Parla in esclusiva a L’Identità la criminologa Roberta Bruzzone, consulente di parte della famiglia di Serena Mollicone, la diciottenne scomparsa da Arce il primo giugno del 2001 e ritrovata cadavere due giorni dopo nel bosco dell’Anitrella. Per il delitto sono stati assolti in primo grado e in appello l’ex maresciallo dei carabinieri Franco Mottola, il figlio Marco e la moglie Anna Maria. L’impianto accusatorio, basato su una lite negli alloggi di servizio a seguito della quale Serena sarebbe stata sbattuta con la testa contro una porta, non aveva retto e per questo i giudici si erano espressi per l’assoluzione. Martedì scorso, giorno in cui la Cassazione avrebbe dovuto mettere la parola fine sul cold case di Arte, però è avvenuto il colpo di scena. Gli Ermellini, accogliendo il ricorso della Procura generale della Corte d’Appello di Roma, hanno annullato la sentenza e disposto un appello bis per i Mottola, che ora torneranno alla sbarra con l’accusa di omicidio volontario e occultamento di cadavere.
Dottoressa Roberta Bruzzone, c’è ancora speranza di avere giustizia per la povera Serena. Il nodo centrale sarà riuscire a dimostrare la presenza della vittima in caserma, giusto?
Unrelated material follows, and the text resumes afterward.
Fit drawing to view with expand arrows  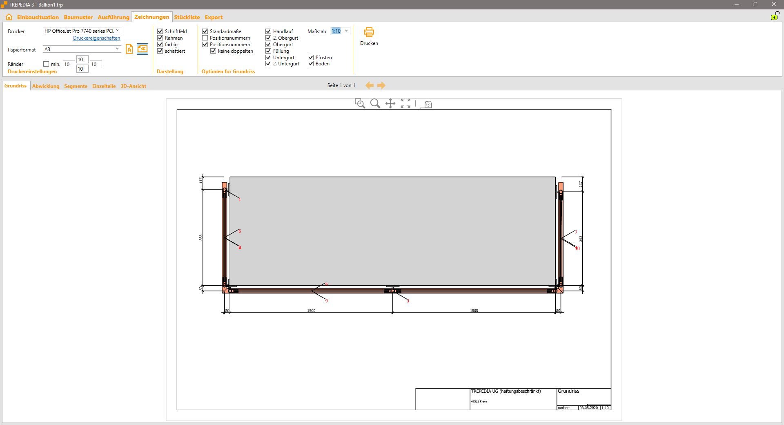click(405, 103)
Quello è un elemento fondamentale. La presenza di Serena in caserma, e il fatto che sia stata uccisa lì, è sorretto dagli elementi tecnico scientifici e dalle perizie che hanno rilevato frammenti lignei di quella porta sul capo e sul corpo della vittima. La ricostruzione e quei frammenti sono del tutto compatibili con la porta danneggiata. E non regge assolutamente la difesa del maresciallo Mottola: il danno sulla porta non può essere stato causato da un pugno che avrebbe sferrato lui, perché è perfettamente coerente con la porzione di cranio di Serena.
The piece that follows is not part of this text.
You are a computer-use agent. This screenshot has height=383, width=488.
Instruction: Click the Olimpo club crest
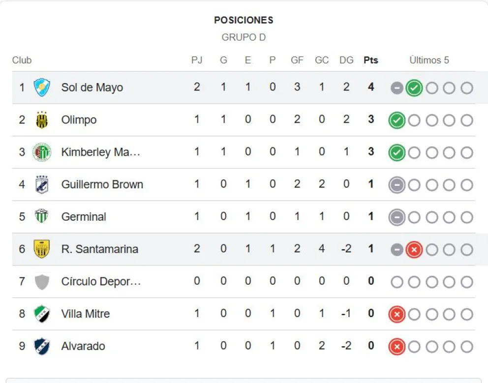point(42,120)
Un altro elemento fondamentale sul quale certamente andrà ridiscusso è la testimonianza del brigadiere Santino Tuzi, che aveva detto di aver visto Serena entrare in caserma. Quella testimonianza è stata ritenuta inattendibile nel procedimento, giusto?
Più che la testimonianza di Tuzi, che in sé non ha mai rappresentato un granché, il cuore pulsante del processo è l’intercettazione telefonica tra lui e la sua amante, avvenuta mentre il brigadiere attendeva di essere ascoltato. Quella intercettazione ci dà delle indicazioni insuperabili. Lui sa che è lì, pronto ad essere sentito a sommarie informazioni dalla Procura di Cassino, ed è molto preoccupato. Dice all’amante “mi sa che stavolta mi arrestano”, e fa riferimento a cosa è successo a una ragazza in caserma, che dal contesto si capisce essere la Mollicone. È questa è una verità incontestabile, che va sommata in maniera unitaria a tutte le risultanze del processo.
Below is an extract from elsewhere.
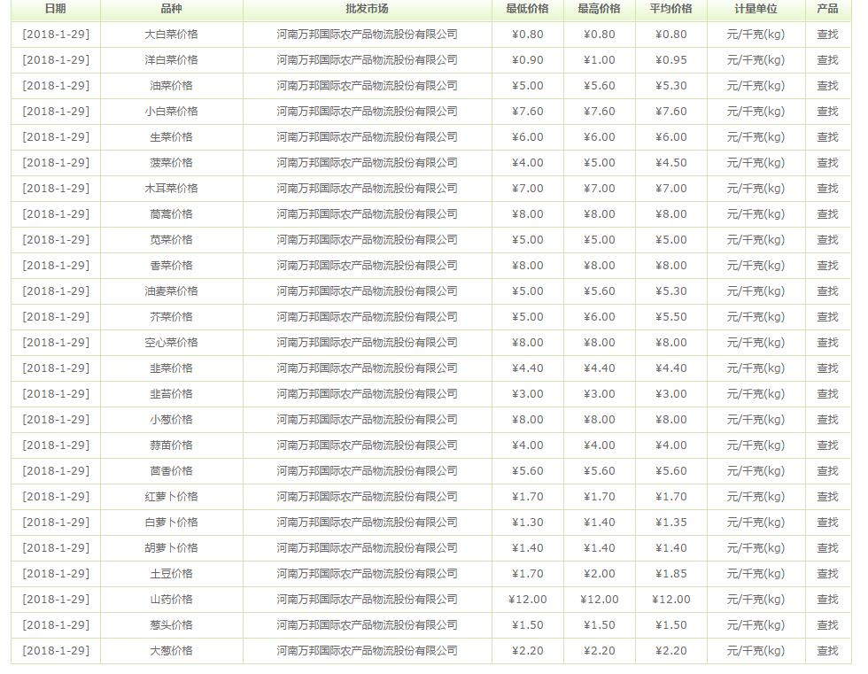Open 茼蒿价格 variety link
Viewport: 868px width, 674px height.
point(171,214)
Allora perché, per ben due gradi di giudizio, i giudici hanno assolto i Mottola sulla base del fatto che non ci fossero prove?
No, le prove ci sono, tanto che gli stessi giudici scrivono che non si fidano dei Mottola ma che non ci sono elementi di colpevolezza oltre ogni ragionevole dubbio. Oggi deve esserci più di qualche dubbio, se la Cassazione ha annullato la sentenza di assoluzione e disposto un nuovo processo. Ora il nostro obiettivo è verità e giustizia per Serena Mollicone”.